• **STORED DATA**:

════════════════

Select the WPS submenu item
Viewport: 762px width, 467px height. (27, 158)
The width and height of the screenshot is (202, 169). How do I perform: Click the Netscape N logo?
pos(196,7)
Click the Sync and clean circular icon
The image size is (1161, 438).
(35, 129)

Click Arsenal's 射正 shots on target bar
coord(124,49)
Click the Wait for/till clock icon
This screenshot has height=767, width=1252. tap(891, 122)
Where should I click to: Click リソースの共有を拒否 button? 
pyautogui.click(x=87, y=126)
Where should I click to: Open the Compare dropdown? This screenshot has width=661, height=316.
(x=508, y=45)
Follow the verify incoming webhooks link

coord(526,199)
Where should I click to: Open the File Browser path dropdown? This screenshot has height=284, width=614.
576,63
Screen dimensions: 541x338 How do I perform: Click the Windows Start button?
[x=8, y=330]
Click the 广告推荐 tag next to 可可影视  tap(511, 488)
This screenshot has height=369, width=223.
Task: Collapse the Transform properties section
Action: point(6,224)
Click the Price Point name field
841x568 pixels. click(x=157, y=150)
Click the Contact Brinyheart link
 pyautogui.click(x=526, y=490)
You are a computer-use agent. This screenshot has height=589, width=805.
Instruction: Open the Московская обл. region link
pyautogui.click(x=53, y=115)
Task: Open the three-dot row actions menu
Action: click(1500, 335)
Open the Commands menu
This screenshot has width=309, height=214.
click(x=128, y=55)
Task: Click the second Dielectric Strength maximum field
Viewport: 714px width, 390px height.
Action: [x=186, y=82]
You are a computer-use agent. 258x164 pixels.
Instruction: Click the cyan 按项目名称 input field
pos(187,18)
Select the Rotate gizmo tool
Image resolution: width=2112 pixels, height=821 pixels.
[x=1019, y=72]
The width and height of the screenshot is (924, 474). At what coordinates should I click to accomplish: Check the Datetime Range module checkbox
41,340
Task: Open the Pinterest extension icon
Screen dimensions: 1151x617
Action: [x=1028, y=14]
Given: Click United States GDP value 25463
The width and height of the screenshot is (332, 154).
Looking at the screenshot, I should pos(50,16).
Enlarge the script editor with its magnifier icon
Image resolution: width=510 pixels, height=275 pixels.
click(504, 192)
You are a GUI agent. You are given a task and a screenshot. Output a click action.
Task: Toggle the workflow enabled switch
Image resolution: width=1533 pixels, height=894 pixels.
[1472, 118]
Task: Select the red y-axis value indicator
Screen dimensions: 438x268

════════════════

• **ACTION ITEM**:
Nothing but the lines from the start of the data above through the line with "Open the Commands menu" should appear in your answer, copied exactly.

• **ANSWER TO THE PROBLEM**:
Select the WPS submenu item
Viewport: 762px width, 467px height. (27, 158)
The width and height of the screenshot is (202, 169). How do I perform: Click the Netscape N logo?
pos(196,7)
Click the Sync and clean circular icon
The image size is (1161, 438).
(35, 129)

Click Arsenal's 射正 shots on target bar
coord(124,49)
Click the Wait for/till clock icon
This screenshot has height=767, width=1252. tap(891, 122)
Where should I click to: Click リソースの共有を拒否 button? 
pyautogui.click(x=87, y=126)
Where should I click to: Open the Compare dropdown? This screenshot has width=661, height=316.
(x=508, y=45)
Follow the verify incoming webhooks link

coord(526,199)
Where should I click to: Open the File Browser path dropdown? This screenshot has height=284, width=614.
576,63
Screen dimensions: 541x338 How do I perform: Click the Windows Start button?
[x=8, y=330]
Click the 广告推荐 tag next to 可可影视  tap(511, 488)
This screenshot has height=369, width=223.
Task: Collapse the Transform properties section
Action: point(6,224)
Click the Price Point name field
841x568 pixels. click(x=157, y=150)
Click the Contact Brinyheart link
 pyautogui.click(x=526, y=490)
You are a computer-use agent. This screenshot has height=589, width=805.
Instruction: Open the Московская обл. region link
pyautogui.click(x=53, y=115)
Task: Open the three-dot row actions menu
Action: click(1500, 335)
Open the Commands menu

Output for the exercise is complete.